3 1/2 hours?!?
Dude, it's the first week of the playoffs!
Naw, just kidding…I cleared time for
Malcolm X and was glad to do it. I saw it once back in the day but this is a movie that's still relevant, particularly for a generation that considered
Black Panther to be some kind of history-making breakthrough. 27 years ago there was a big budget epic Hollywood mainstream film about a real black hero building a real black nation.
Black Panther in comparison does not seem like progress to me. What am I missing?
The first half of
Malcolm X focuses on his early years prior to his conversion to Islam when he was known as Red, a street hustler. It's a series of episodes which are like mini-genre films themselves. Musical romance first, with a song and dance number clearly choreographed for the camera climaxing with Spike himself sliding across the floor to grab a closeup. Then a kind of neo-western, with Red strolling into a Harlem bar like a stranger in a western town walking into a saloon and being confronted by a local tough.

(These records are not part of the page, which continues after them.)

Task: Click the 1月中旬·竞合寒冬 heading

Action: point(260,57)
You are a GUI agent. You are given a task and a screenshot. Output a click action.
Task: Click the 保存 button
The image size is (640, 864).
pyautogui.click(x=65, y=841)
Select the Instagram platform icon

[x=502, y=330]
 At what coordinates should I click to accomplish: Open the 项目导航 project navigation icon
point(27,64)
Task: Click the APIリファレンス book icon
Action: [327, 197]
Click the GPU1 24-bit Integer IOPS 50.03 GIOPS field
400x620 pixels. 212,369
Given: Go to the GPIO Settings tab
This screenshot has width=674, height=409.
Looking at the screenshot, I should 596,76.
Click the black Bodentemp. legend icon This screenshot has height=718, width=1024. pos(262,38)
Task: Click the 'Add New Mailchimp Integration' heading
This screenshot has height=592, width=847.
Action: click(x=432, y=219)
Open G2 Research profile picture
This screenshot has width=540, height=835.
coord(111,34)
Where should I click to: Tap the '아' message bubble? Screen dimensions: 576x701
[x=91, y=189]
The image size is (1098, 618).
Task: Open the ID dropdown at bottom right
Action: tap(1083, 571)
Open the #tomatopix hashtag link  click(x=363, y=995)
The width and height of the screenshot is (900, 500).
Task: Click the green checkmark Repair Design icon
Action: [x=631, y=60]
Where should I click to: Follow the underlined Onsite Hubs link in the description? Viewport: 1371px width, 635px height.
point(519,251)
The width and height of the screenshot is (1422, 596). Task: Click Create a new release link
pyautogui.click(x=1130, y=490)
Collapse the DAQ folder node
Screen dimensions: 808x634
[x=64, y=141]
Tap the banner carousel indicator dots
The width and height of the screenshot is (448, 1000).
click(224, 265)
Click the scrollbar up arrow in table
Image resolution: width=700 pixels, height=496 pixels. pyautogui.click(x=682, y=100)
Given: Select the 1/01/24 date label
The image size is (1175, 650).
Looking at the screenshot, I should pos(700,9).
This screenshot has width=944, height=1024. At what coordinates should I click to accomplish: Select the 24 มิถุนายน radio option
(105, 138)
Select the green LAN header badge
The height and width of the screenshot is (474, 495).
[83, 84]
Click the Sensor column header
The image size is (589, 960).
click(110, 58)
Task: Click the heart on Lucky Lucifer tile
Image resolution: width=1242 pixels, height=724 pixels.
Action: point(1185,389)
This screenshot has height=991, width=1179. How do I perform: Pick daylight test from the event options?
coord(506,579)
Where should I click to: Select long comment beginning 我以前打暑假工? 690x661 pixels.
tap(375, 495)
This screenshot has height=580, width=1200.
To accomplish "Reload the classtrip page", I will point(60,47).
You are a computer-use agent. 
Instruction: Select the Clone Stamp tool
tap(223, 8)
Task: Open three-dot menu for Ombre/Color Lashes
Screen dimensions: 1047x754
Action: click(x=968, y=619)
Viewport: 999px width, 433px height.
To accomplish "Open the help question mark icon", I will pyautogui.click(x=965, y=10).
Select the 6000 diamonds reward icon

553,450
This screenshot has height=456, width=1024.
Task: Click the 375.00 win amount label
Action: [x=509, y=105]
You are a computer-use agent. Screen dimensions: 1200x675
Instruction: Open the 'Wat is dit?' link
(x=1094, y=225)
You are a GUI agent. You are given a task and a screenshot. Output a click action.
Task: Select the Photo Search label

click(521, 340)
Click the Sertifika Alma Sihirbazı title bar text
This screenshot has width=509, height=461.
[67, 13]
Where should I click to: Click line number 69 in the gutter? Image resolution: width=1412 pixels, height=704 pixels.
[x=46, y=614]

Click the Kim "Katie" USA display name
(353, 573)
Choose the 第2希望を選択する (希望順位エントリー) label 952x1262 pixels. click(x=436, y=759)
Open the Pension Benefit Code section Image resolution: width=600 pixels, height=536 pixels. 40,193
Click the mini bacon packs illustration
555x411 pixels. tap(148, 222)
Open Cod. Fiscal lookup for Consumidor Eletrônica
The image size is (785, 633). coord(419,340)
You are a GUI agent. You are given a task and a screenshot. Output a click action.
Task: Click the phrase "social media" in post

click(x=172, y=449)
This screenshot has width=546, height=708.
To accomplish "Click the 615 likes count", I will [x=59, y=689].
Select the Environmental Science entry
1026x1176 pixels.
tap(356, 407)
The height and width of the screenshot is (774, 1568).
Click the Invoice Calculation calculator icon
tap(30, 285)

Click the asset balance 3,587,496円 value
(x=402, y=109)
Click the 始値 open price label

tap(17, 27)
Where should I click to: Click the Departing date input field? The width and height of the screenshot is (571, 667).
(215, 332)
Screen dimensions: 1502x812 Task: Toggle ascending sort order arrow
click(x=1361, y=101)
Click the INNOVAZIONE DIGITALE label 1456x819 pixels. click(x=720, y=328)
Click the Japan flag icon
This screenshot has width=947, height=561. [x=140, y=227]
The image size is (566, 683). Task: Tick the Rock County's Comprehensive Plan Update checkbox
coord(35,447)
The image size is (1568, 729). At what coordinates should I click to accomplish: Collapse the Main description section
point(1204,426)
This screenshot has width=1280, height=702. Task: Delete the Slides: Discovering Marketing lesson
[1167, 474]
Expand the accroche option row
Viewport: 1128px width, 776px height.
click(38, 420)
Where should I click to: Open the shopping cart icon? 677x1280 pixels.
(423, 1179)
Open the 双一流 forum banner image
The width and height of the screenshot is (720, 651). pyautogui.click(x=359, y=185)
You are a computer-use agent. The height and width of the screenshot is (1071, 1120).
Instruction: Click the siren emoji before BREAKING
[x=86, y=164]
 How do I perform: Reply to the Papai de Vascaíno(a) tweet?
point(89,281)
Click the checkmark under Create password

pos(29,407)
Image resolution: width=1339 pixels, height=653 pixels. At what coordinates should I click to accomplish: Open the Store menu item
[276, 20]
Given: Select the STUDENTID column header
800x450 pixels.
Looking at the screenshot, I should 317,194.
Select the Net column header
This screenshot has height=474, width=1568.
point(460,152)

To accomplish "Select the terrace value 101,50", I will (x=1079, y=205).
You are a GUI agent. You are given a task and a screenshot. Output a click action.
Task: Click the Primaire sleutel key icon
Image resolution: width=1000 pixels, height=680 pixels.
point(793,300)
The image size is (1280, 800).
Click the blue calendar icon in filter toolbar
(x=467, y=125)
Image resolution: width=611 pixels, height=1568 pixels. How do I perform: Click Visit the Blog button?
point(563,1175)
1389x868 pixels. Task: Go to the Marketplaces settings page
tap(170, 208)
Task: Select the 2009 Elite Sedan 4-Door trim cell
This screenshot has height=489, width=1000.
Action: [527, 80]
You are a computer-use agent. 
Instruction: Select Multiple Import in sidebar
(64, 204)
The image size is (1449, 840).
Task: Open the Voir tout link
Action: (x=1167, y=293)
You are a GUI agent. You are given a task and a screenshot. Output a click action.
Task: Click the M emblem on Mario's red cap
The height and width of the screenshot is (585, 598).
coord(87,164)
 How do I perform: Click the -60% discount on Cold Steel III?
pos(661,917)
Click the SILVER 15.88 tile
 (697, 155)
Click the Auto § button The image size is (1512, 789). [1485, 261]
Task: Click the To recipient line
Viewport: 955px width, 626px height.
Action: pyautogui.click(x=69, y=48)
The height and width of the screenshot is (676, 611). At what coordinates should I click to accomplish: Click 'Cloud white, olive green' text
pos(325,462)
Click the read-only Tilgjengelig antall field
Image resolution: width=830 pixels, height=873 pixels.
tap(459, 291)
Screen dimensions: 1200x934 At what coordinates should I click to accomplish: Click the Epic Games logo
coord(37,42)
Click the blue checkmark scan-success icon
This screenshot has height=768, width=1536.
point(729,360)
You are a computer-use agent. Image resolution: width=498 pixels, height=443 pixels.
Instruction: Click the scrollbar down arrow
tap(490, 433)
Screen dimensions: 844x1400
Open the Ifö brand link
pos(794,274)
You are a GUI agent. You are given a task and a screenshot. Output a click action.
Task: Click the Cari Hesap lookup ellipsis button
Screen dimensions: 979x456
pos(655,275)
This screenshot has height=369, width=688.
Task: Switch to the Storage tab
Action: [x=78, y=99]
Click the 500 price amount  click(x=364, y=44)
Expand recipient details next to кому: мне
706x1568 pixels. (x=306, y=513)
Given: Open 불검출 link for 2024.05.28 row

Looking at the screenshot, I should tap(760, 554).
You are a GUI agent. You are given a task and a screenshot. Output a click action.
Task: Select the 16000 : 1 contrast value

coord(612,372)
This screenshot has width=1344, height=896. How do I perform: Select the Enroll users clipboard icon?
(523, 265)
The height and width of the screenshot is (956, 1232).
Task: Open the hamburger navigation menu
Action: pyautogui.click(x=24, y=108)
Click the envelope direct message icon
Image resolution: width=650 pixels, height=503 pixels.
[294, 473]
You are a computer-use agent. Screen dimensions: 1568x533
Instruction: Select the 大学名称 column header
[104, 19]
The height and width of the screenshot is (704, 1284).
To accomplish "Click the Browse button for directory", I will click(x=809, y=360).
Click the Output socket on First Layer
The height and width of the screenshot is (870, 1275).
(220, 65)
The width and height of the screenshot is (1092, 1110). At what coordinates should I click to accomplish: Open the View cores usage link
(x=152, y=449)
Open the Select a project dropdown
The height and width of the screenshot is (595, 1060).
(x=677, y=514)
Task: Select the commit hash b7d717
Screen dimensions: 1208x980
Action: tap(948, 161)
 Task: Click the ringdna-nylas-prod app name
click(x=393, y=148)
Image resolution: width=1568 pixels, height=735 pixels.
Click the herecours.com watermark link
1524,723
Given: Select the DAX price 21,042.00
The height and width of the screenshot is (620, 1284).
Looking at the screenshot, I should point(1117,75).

Then it's a heist movie, then a prison drama where he discovers Islam, whereupon the film settles into the biopic of the radical preacher that we would know as a public figure. From then on it's a path to enlightenment as Malcolm continues to develop his understanding of his new worldview while preaching it to his followers at the same time. It's a fluid situation, he makes mistakes along the way. The spiritual and political and the public and private are not easily separated. By the end the antagonisms he must navigate come not so much from White America but from the demands of his home and family life on one hand and the internal politics of his religious organization, the Nation of Islam, on the other.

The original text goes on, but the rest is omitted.